= Goal =
Copy out the listing word for word, starting at the line that contains "808x596 pixels." and ending with the last line of the listing.

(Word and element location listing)

----

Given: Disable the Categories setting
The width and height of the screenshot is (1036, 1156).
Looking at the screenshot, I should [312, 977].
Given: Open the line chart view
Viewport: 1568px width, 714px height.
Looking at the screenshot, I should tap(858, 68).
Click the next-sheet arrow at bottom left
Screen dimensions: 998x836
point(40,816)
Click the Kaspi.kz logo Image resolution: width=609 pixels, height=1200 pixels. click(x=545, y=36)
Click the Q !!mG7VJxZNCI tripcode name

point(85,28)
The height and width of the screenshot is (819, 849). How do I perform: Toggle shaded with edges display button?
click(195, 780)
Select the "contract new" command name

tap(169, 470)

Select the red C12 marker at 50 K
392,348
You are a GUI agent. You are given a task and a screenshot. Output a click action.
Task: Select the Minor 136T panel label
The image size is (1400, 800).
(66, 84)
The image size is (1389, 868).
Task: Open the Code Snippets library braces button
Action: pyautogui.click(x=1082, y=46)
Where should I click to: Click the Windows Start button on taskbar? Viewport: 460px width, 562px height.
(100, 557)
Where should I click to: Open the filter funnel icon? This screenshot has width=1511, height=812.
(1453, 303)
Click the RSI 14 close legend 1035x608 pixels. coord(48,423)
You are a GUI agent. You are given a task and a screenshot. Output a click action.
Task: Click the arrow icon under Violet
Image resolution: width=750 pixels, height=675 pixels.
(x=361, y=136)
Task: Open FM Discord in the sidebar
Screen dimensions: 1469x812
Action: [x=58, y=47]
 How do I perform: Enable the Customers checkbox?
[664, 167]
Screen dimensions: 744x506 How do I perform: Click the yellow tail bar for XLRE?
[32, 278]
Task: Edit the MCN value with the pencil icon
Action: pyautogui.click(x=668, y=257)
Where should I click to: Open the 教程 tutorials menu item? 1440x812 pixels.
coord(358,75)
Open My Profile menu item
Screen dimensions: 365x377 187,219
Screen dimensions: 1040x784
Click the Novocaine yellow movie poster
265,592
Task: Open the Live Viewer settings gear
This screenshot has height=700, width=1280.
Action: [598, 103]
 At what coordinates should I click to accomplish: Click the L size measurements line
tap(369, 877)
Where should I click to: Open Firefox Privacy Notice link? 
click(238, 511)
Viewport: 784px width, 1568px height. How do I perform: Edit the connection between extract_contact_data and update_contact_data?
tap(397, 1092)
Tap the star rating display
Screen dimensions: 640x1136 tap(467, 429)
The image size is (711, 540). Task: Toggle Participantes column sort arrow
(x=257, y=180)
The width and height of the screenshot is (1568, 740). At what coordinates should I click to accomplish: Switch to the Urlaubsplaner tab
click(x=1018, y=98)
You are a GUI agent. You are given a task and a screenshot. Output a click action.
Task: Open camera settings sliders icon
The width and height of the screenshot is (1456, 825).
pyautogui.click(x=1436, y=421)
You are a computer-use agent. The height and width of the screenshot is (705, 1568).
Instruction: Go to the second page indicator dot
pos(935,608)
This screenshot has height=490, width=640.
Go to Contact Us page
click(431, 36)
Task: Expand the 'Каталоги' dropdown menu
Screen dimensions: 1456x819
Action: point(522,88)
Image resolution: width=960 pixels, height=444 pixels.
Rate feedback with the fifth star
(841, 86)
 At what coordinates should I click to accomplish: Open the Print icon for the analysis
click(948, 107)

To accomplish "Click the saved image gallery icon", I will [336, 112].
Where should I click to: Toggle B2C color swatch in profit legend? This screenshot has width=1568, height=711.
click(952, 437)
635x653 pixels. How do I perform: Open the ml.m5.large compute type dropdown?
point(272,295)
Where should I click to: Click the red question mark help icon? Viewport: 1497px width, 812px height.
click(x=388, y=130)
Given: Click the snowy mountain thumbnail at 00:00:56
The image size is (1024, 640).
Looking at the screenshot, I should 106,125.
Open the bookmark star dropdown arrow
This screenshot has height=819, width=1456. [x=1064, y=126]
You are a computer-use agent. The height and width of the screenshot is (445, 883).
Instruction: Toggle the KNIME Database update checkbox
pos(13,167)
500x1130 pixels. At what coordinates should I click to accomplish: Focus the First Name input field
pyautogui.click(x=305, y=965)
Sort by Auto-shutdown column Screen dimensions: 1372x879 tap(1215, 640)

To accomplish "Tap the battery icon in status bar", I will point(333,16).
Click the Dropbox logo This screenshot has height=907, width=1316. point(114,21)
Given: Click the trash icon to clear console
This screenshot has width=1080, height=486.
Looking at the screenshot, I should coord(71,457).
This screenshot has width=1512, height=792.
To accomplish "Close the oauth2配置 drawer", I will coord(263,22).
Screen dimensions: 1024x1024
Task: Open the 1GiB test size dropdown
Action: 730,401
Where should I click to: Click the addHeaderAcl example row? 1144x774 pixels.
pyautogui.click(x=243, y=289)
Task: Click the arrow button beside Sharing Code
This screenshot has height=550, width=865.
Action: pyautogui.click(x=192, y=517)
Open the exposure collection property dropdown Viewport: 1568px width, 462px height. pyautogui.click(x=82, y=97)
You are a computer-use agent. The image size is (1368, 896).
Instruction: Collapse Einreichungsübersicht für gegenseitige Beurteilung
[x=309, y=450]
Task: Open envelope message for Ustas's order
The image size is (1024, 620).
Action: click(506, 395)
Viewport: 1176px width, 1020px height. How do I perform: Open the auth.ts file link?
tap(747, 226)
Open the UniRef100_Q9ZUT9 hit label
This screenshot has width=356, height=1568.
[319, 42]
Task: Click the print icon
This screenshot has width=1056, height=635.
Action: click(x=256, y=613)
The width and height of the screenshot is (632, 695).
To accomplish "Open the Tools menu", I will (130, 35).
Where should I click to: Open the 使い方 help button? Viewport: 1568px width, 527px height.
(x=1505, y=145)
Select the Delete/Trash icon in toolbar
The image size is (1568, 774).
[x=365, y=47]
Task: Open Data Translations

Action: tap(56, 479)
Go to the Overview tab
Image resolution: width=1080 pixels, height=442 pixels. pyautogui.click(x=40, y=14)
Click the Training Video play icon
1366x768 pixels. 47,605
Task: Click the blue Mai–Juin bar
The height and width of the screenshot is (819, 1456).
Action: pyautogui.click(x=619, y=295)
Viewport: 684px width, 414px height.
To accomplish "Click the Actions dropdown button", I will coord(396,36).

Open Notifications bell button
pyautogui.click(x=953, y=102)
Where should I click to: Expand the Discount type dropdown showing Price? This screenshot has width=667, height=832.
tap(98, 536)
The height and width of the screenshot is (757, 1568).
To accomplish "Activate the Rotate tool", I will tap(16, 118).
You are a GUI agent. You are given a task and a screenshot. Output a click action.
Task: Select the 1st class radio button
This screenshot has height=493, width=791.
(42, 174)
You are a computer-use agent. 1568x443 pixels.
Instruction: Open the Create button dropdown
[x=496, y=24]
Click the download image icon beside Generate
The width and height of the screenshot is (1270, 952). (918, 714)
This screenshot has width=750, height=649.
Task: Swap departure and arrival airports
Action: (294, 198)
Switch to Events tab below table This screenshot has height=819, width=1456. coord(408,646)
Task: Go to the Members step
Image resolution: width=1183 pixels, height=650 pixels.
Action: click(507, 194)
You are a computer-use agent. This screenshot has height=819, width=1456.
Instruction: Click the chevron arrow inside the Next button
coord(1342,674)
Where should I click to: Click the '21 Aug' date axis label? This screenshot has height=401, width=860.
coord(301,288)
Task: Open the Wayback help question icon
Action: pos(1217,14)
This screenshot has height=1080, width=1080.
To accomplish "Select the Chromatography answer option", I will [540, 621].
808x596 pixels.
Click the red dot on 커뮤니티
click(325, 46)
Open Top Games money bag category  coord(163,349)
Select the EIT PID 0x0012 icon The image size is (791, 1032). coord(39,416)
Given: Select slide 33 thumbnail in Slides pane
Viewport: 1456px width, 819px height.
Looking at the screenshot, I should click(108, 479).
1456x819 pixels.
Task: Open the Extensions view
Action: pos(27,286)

----

= Response below =
808x596 pixels.
Click the red dot on 커뮤니티
click(325, 46)
Open Top Games money bag category  coord(163,349)
Select the EIT PID 0x0012 icon The image size is (791, 1032). coord(39,416)
Given: Select slide 33 thumbnail in Slides pane
Viewport: 1456px width, 819px height.
Looking at the screenshot, I should click(108, 479).
1456x819 pixels.
Task: Open the Extensions view
Action: pos(27,286)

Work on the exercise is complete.